Basically self-taught, with no formal training, she has had an independent arts practice since 1980, initially in Rio de Janeiro (after a year of overland travel) then since 1982 once back in Toronto. It has included working relationships with several Toronto commercial galleries up to 2010. But with her growing focus on military subject matter, she has preferred to remain autonomous with her projects and associations. “It is hard to straddle two worlds that require real time in: the military and the contemporary art scene.” Despite her work being outside contemporary art trends and subject matter, it has been published, reviewed and critiqued by contemporary art writers, curators and practitioners. Inclusion in this community validates the work on a different level.

She never wanted to be a military artist persay. She has been drawn to defence subjects challenged operationally in relation to conflicts. This sometimes mute line between military and war art has been a driving consideration in all her work, which attempts to express contemporary defence sensibilities and urgencies, both as per the individual and collectively.  By 2002 she had researched conflicts for a decade and produced works mostly in relation to the Canadian Armed Forces. Considering The Gulf Crisis of 1990, the Balkans 1992 and 2000, Somalia 1993, and Rwanda 1994, these works were about ‘conflict and conscience’, providing a particular foundation for eventually working with personnel. Notably the Canadian War Museum started to collect her work in 1996. Via the Canadian Forces Artist Program (2003-2005) she was granted exposure to JTF2 in 2003, and was on some Reserve exercises from 2004, prior to an official war artist contract with Task Force Afghanistan in Kandahar late 2005- early 2006. Kearns produced six canvas paintings which are in various facilities including CFC and NDHQ.

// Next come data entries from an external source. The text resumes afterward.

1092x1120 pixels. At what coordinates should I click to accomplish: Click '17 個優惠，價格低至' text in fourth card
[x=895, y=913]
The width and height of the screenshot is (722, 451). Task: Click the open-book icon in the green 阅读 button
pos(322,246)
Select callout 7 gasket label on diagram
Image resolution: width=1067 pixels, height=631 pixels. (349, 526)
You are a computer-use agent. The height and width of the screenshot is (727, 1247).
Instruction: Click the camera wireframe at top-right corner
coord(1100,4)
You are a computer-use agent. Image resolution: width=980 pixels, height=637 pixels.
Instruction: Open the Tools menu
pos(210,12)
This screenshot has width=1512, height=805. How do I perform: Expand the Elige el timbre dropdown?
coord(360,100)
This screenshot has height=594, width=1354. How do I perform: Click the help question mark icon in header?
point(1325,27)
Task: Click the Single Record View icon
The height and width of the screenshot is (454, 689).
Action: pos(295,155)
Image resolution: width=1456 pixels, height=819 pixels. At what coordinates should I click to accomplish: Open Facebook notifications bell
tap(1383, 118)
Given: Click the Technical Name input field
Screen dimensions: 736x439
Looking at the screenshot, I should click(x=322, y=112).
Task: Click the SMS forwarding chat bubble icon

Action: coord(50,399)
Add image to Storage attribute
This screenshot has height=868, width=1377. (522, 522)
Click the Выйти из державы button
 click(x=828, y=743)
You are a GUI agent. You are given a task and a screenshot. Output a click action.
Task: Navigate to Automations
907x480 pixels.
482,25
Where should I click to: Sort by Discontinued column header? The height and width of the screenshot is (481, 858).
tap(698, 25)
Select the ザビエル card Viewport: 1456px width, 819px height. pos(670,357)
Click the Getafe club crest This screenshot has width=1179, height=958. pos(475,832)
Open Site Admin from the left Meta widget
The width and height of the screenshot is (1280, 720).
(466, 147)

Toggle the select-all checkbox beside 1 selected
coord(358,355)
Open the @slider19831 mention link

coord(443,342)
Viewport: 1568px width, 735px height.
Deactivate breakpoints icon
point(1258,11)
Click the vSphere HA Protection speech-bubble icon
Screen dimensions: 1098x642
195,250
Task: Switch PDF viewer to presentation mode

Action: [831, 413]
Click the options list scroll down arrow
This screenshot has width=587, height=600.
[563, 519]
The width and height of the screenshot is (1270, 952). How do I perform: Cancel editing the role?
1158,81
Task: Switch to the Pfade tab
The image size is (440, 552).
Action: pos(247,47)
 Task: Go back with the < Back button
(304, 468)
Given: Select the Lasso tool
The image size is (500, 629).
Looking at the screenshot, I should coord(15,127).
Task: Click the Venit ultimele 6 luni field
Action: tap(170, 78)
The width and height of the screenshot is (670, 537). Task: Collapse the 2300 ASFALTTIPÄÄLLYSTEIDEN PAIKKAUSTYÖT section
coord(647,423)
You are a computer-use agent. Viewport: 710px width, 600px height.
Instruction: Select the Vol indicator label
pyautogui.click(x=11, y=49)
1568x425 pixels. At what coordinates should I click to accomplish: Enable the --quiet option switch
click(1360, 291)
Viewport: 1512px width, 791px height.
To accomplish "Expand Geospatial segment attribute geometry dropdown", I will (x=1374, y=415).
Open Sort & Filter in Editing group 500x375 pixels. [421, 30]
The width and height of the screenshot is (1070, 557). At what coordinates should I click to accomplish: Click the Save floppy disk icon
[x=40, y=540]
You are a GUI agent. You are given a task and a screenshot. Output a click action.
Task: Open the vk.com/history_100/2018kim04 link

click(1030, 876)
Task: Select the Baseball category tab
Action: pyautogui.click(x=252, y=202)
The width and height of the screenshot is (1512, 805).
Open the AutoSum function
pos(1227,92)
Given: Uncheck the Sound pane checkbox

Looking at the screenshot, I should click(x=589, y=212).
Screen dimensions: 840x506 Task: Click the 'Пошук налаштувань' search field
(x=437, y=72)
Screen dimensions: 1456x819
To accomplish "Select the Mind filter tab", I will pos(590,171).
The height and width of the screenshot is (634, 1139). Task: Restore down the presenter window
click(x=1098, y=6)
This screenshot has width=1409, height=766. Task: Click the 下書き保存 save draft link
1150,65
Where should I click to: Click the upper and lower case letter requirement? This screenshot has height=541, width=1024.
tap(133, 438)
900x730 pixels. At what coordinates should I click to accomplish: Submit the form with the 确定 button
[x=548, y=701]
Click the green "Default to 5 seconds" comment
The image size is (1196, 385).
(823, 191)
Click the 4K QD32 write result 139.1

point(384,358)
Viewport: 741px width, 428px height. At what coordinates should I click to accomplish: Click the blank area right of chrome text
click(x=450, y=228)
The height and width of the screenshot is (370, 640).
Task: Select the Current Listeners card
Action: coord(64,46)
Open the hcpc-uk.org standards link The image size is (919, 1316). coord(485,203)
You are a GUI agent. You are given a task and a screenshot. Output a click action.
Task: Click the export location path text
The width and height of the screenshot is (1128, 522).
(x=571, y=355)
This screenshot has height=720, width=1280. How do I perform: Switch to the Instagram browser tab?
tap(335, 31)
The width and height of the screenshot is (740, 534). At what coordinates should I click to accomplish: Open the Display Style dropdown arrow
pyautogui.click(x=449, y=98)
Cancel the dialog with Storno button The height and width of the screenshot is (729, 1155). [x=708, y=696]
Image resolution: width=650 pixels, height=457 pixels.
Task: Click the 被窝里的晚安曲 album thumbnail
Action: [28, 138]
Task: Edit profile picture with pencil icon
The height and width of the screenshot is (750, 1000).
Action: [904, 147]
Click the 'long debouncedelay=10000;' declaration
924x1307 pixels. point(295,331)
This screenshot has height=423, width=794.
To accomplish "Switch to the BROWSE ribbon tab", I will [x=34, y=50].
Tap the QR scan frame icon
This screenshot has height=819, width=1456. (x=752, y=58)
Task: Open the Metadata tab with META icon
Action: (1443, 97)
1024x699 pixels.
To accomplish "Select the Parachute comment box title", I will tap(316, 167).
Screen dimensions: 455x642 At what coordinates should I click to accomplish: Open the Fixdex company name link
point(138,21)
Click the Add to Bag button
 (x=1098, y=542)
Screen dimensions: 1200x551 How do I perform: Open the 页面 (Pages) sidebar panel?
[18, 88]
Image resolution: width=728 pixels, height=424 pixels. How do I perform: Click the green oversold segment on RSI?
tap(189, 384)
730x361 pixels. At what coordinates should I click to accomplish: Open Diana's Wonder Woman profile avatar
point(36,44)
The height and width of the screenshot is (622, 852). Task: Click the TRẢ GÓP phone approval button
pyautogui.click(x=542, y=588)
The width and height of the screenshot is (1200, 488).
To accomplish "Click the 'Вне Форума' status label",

Wanting to consider the mission more complexly, she focused on senior command as it offered particular thematic potential to consider the mission more broadly, and followed her earlier projects reflecting on leadership (e.g. Dallaire and MacKenzie). Her subsequent self-initiated independent series ‘The ART of COMMAND: portraits + posters from Canada’s Afghan Mission’ spanned 2006-2018. Continually adding more works, it exhibited nationally: first in 2015 in Toronto at Fort York Visitor Centre; in 2016 at Founder’s Gallery; The Military Museums, Calgary; 2017-2018 at Canadian Forces College. She has presented on the work at DHTC, at CFC, at RMC, to various arts associations, and in museum and university environments.

Kearns’ interspersed non-military abstract works have shown in Toronto since 1989, including Lehmann+Leskiw Fine Art, Headbones Gallery and Angell Gallery. Her works are published and collected internationally. In 2019 The Smithsonian National Portrait Gallery, Washington D.C. acquired her portrait of US General David H Petraeus. Recent Canadian War Museum purchases include portraits of Lieutenant-General Jennie Carignan as Major-General, and Lieutenant-Colonel Trisha MacCleod.

Recent institutional commissions include portraits of The Honorable Bill Graham in 2023 for Trinity College (UofT), and The Honorable Hugh Segal, in 2019 and 2023, for Massey College (UofT). Kearns' latest work is on General Wayne Eyre, CDS, appearing in The Globe and Mail OPINION section June 1st 2024. Her work is currently in 'OUTSIDE THE LINES: women artists and war' at the Canadian War Museum.